Regarding the way of entry; the most used technique reported in the literature was umbilical Hasson technique [10,11]. This method allows a full exploration of the abdominal cavity, assessment of the feasibility of the procedure; and also allows dissection of the colostomy under direct vision [4,9]. Other authors started with the dissection of the colostomy and used the incision as a way of entry reducing the gas leakage with a purse-string suture on the Apo neurotic wall . Some other authors reported the use of the palmer point in left hypochondrium  and others used an open approach in the right lower quadrant of the abdomen . However, no consensus or enough scientific proof is favoring a way to access the abdominal cavity to another. To the best of our knowledge, most authors agree on the extreme caution while entering the abdomen and using a technique the surgeon is proficient in doing.
Regarding the anastomoses, there are also several possibilities (Hand-sewn suture or by instrument endo-GIA, or circular stapler). The Cochrane systematic review, the evidence was insufficient to show a superiority of either of the techniques . We will recommend; leaving the choice to the surgeon. Surgeons are invited to use the method they are most used to.
Most of the studies made in the topic report less intraoperative bleeding, shorter hospital stays, less postoperative morbidity especially wound infection [15,16]. The time to first flatus, the early ambulation and oral feeding were all achieved faster .
In Toro et al.  review, the length of hospital stay was 6.2 days. In Melkonian et al.  comparative study, including 74 patients, the hospital stay was significantly shorter for laparoscopy (5 vs. 7 days).
The laparoscopic reversal has shown less Morbi/mortality compared to open Hartmann's reversal procedure.
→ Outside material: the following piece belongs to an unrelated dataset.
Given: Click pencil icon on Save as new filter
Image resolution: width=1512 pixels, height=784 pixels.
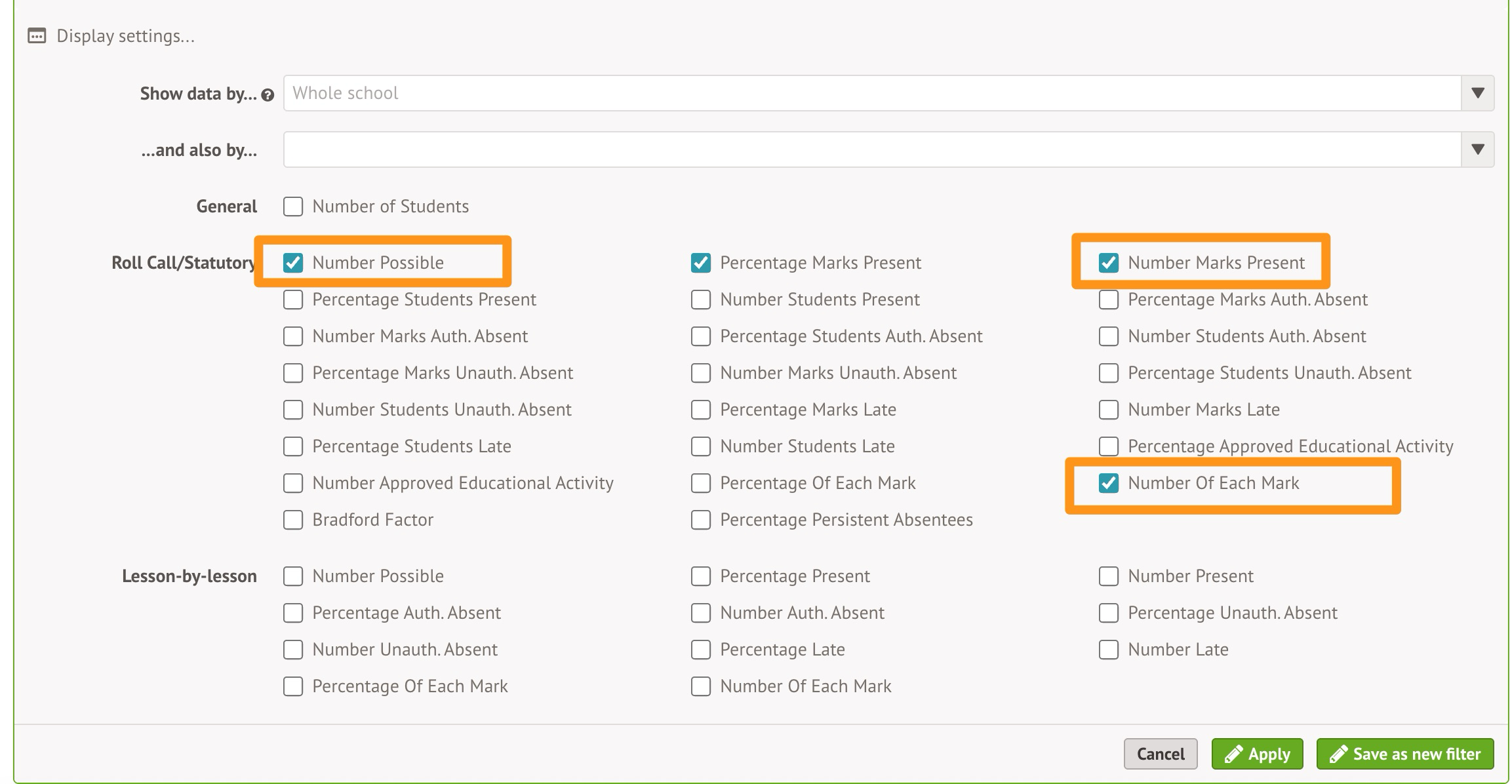Looking at the screenshot, I should [1338, 754].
The morbidity reported with open Hartmann's reversal is 4%-43% [8,15] and approximately 15% in the laparoscopic ones [4,8,15].
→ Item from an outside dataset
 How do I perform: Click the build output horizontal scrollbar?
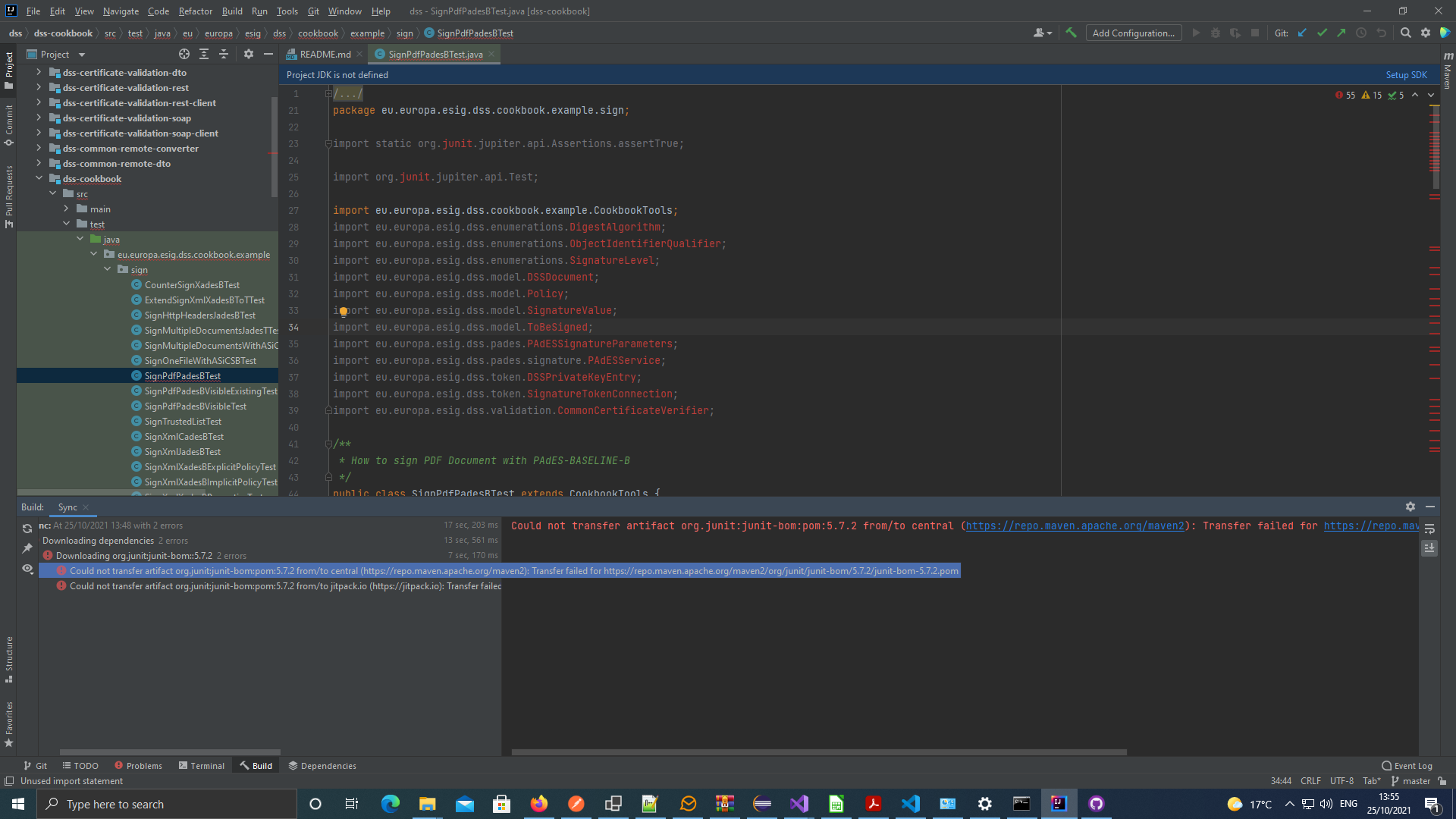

The most frequent early complication was colostomy wound infection. Haughn et al.  found that the 6 months morbidity was also higher in the open surgery arm and this was explained by a higher rate of an incisional hernia in the open arm. Melkonian et al.  reported a case of evisceration in the open arm which could have been avoided by laparoscopy.
Another main criticism addressed to the laparoscopic reverse Hartmann’s procedure a longer operative time when compared to the open approach.
In open Hartmann’s procedure, the mean operative time reported in the literature was 167 min . In laparoscopic Hartmann's method, the mean operative time was 171.1 min . In other reports, it was even lower than 150 min [8,9]. The difference of expertise between surgeons can easily explain this difference in operative time.
The data found in the literature is promising; however, we have to take it cautiously. Most of the data come from retrospective series. Most of the study, reports bias in patient’s selection.
Some studies avoided the inclusion of cancer patients in the laparoscopy arm  and others showed a tendency to choose more fitted patients for laparoscopy .
The expertise of surgeons performing those procedures is rarely reported and is a source of bias knowing the importance of having a good learning curve in surgery. The absence of technique standardization makes it hard to compare the results from the different data available in the literature.
Thus, the need for randomized prospective studies before considering the laparoscopic reverse Hartmann's procedure as a gold standard.
The laparoscopic reverse Hartmann's procedure seems to be safer and achieves faster positive results in comparison to the open reverse Hartmann's procedure in the hand of Good and trained laparoscopic surgeon and carefully selected patients. However, before considering it as a gold standard randomized prospective studies are needed.